Heute morgen gab ich ihr im Anflug einer letzten Hoffnung nochmals die Medis. Fressen wollte sie dennoch nichts. Vom Leben wissen auch nicht.
Also fuhren wir heute gegen 15 Uhr in die Klinik, die ich zuvor angerufen hatte. Lucie wurde nochmals sanft untersucht. Und man teilte mir mit, dass sie schon näher bei den Sternchen sei, als bei uns.
Als der Tierarzt, der sie 15 Jahre lang betreut hatte, gegen 15:30 Uhr die finale Betäubung in den nun nur noch 1.5 Kilo leichten Katzenkörper fliessen liess, hörte Lucies Herz bereits auf zu schlagen.
Ich hoffe aus ganzem Herzen, dass es einen Katzenhimmel gibt, wo sie endlich mit ihrer grossen Liebe Omar wiedervereint sein kann.
Lucie, du warst eine geballte Portion Liebe. Nicht mir oder anderen Menschen gegenüber, aber deinen Katzenkumpels gegenüber. Auch wenn du nie wieder einen so sehr liebtest wie damals Omar.
Dein Start ins Leben war grauenvoll. Du hattest ein ausgerenktes steifes Hinterbein und einen abgerissenen Schwanz, weil dich – gemäss Untersuchungen und Röntgenbildern unserer Tierärzte – dich damals in Madrid jemand als Kitten daran festgehalten haben muss, als er dich in Tötungsabsicht gegen eine Wand schlug. Du hast das überlebt und konntest deinen Peinigern entfliehen.
Als du über eine spanische Tierschutzorganisation 2007 hier bei uns angekommen bist, warst du verständlicherweise nicht sehr zutraulich zu mir, sehr wohl aber zu Omar und Sahib, die damals hier schon lebten.
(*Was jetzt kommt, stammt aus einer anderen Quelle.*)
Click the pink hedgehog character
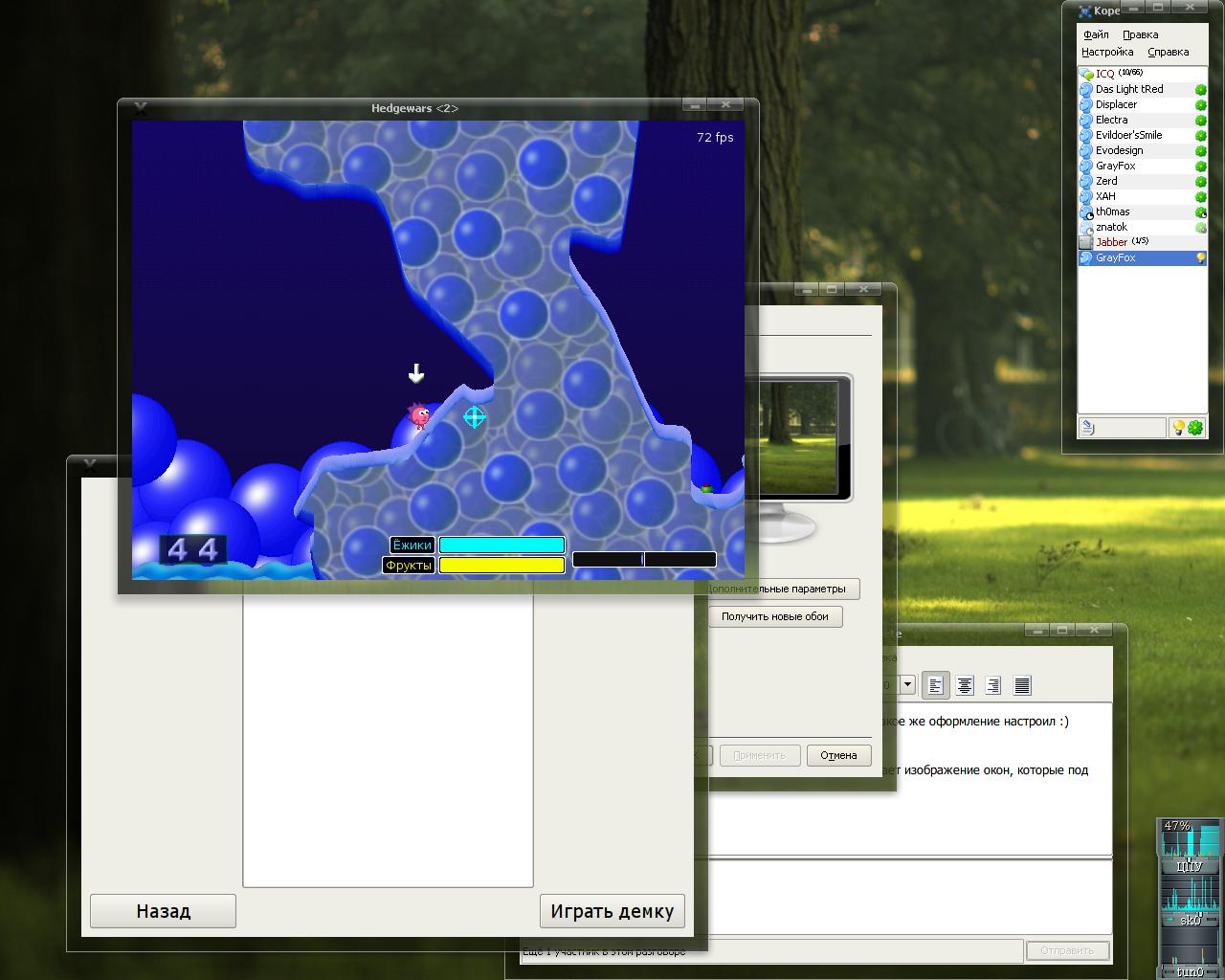Image resolution: width=1225 pixels, height=980 pixels. (x=419, y=415)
Weil ich damals aber so doof war, eine junge Katze wie dich zu den beiden Senioren zu holen, erweiterte sich seither die Kamikatzezwerglis-Familie stetig. Ok: Bis auf jeweils maximal 7 Katzen zur gleichen Zeit.
Aber du warst jene Katze, die inzwischen immerhin einigen anderen Zwerglis das Tor in ein – wie ich hoffe – gutes und geborgenes Leben voller Liebe öffnete, in Order of Appearance: Shakti (*2006), Mogwai († 2009), LouLou († 2011), Mathilde († 2014), Felize (*2010), Faramee († 2019), Tünn (*2012), Moriah († 2020), Max († 2016), Malik (*2015), Maruschka (*2017), LaLuz (*2021).
Ich habe dir so viel zu verdanken, mein Herz. Alles, was ich nun noch für dich tun konnte, war dich gehen zu lassen. Du hast in deinem ca. 18-jährigen Leben mehr bewirkt, also so mancher Mensch. Du wirst ein sehr heller Stern am Himmel sein.
Ich liebe dich. Mehr als Worte sagen können. Du bist nicht fort. Nur woanders.
Ps: Das wundervolle Bild von Lucie hat die fantastische Malerin und Tierschützerin Stefania Re erstellt: https://www.illustrations.it
Pps: Ich habe keine Ahnung, ob hier nach über 3 Jahren Pause überhaupt noch jemand mitliest. Die letzten drei Jahre sind hier vor allem wundervolle Dinge passiert: Maruschka und LaLuz sind eingezogen und haben auch kleine Wunder vollbracht. Im letzten Jahr hat zudem Malik FIP besiegt. Falls irgendjemand wissen möchte, was es damit auf sich hat, lasst mich wissen.